While it would have been easy to give this guy a quote and tell him that I’d revamp his marketing from start to finish, that wasn’t going to be the solution. The company wasn’t looking to bring someone in on retainer, meaning that anything we did needed to be done together because he would need to be in charge of any maintenance and modifications going forward.
I gave him a list of things to think about for our follow-up call next week.
1. Who is your audience? This sounds basic enough, but his website was trying to answer everyone’s questions, without really addressing anyone’s needs in detail.2. What are their pain points? He needed to single out the compelling issue for each audience.
3. How does your company do things differently than the competition? Are you a commodity product that competes on price, or do you have a compelling feature/benefit story?

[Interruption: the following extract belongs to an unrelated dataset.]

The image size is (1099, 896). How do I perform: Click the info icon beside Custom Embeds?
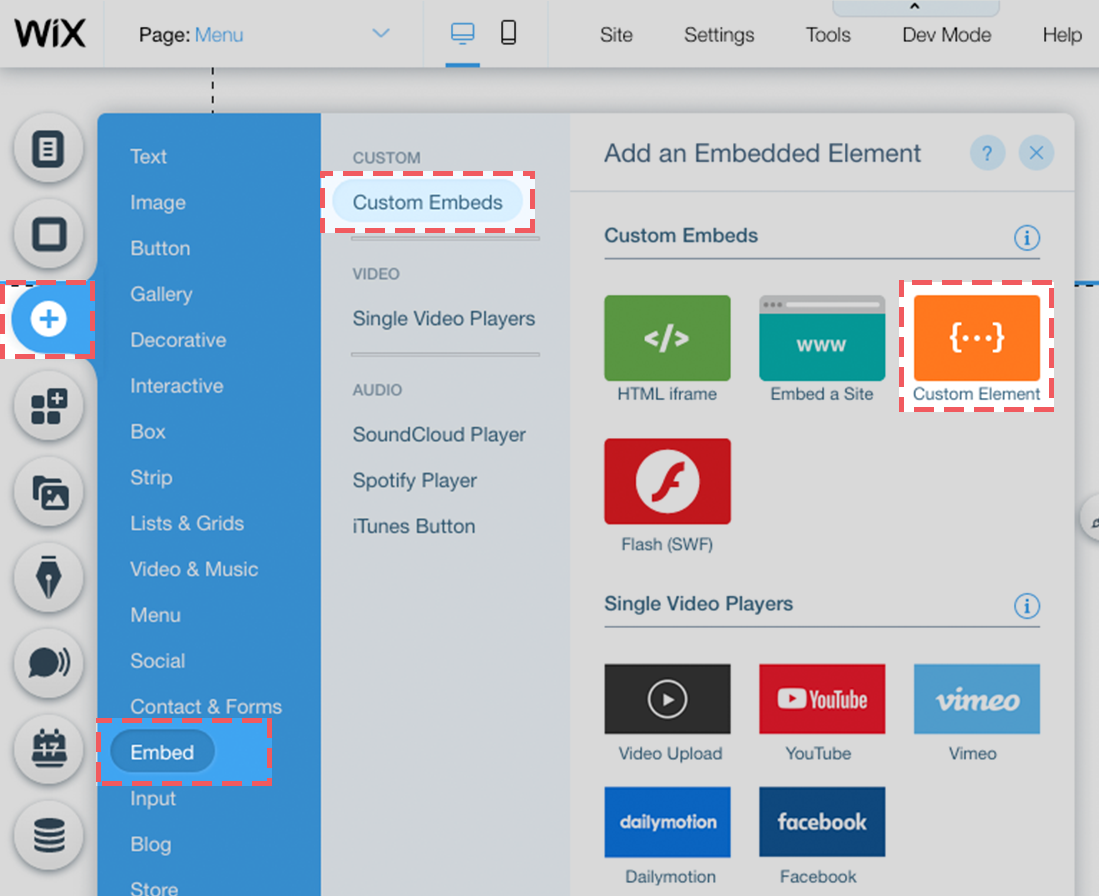click(x=1026, y=238)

4. How do your salespeople sell? At what point in the sales cycle do they need support? Leave-behind materials? Items to send ahead in preparation for a sales call? A slide deck to walk through the product benefits? A call script to get them in the door?
By the time we hung up the phone, he sounded like a huge burden had been lifted from his shoulders. Sure, he had work to do (and little to no time in his schedule to do it), but he had a direction. Suddenly, his focus shifted from the huge, amorphous problem that he faced, to manageable tasks that he could devote his attention to. Sometimes, a little bit of focus is all it takes to solve a problem.